Copyright Andrew Tridgell and the Samba Team 1992-2008
[2008/11/10 22:11:32, 0] auth/auth_util.c:create_builtin_administrators(792)
create_builtin_administrators: Failed to create Administrators
[2008/11/10 22:11:32, 0] auth/auth_util.c:create_builtin_users(758)
create_builtin_users: Failed to create Users
[2008/11/10 22:11:47, 0] auth/auth_util.c:create_builtin_administrators(792)
create_builtin_administrators: Failed to create Administrators
[2008/11/10 22:11:47, 0] auth/auth_util.c:create_builtin_users(758)
create_builtin_users: Failed to create Users
I've tried to "net groupmap" the group's, but they've
already been
mapped, and still no luck.
I'm running Ubuntu 8.04, samba version 3.0.28a-1ubuntu4.5
When i try to access the share from the local machine with smbclient, I get:
root:/etc# smbclient //hostname/Storage -U ricky
Password:
session setup failed: NT_STATUS_LOGON_FAILURE
(Note: I renamed "hostname" with the original hostname, i don't
want
to post any internal info.)
And if I do a ldapsearch, it brings up all of the right information.

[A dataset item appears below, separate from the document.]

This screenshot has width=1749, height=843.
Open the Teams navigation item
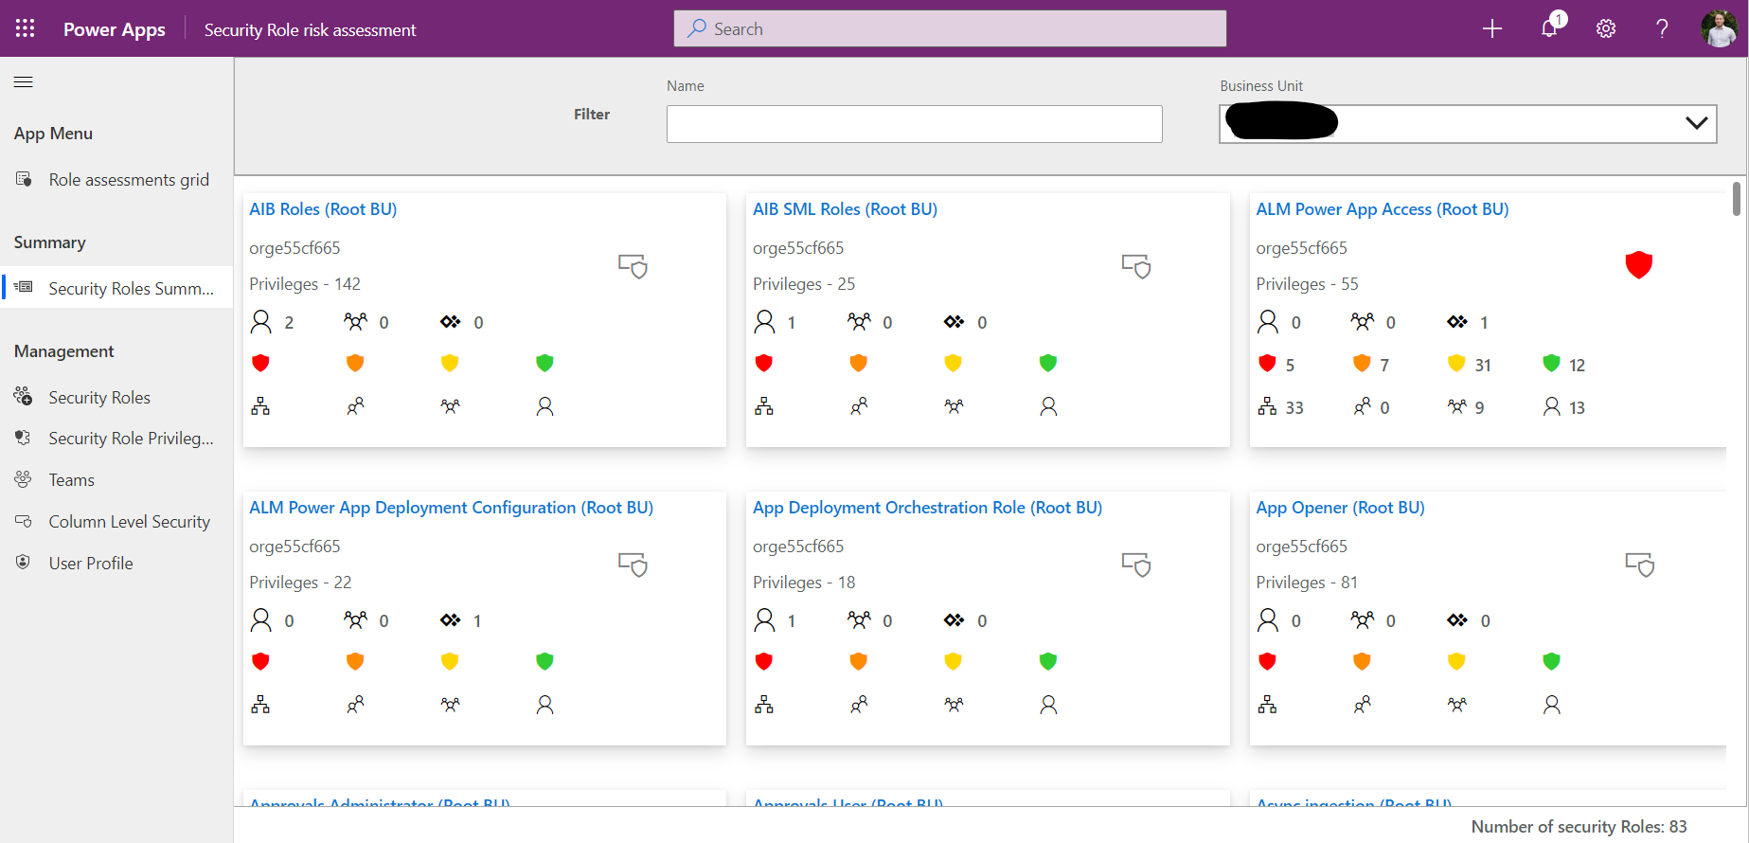[72, 480]
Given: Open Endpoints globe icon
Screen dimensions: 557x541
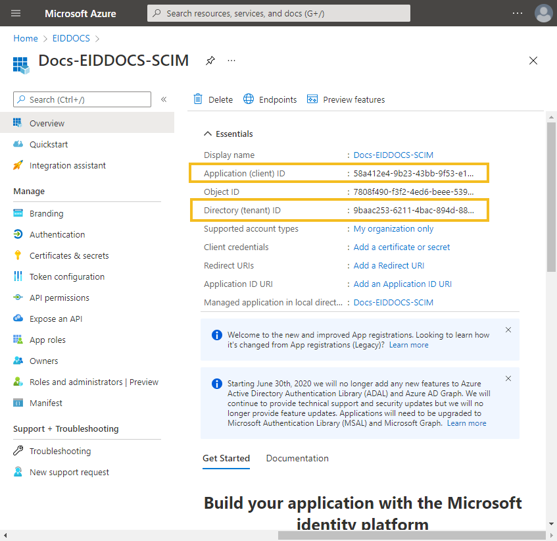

My LDAP configuration in the smb.conf looks like this:
passdb backend = ldapsam:ldap://localhost/
ldap admin dn = cn=admin,dc=domain,dc=com
ldap user suffix = ou=Users
ldap suffix = dc=domain,dc=com
ldap idmap suffix = ou=Users
ldap passwd sync = Yes
ldap delete dn = Yes
ldap machine suffix = ou=Computers
ldap group suffix = ou=Groups
(Note: I renamed "domain com" with the original domain, I don't
want
to post any internal info.)
I've double, triple, quad triple, and had someone else look at it, and
we are not seeing what could be going wrong.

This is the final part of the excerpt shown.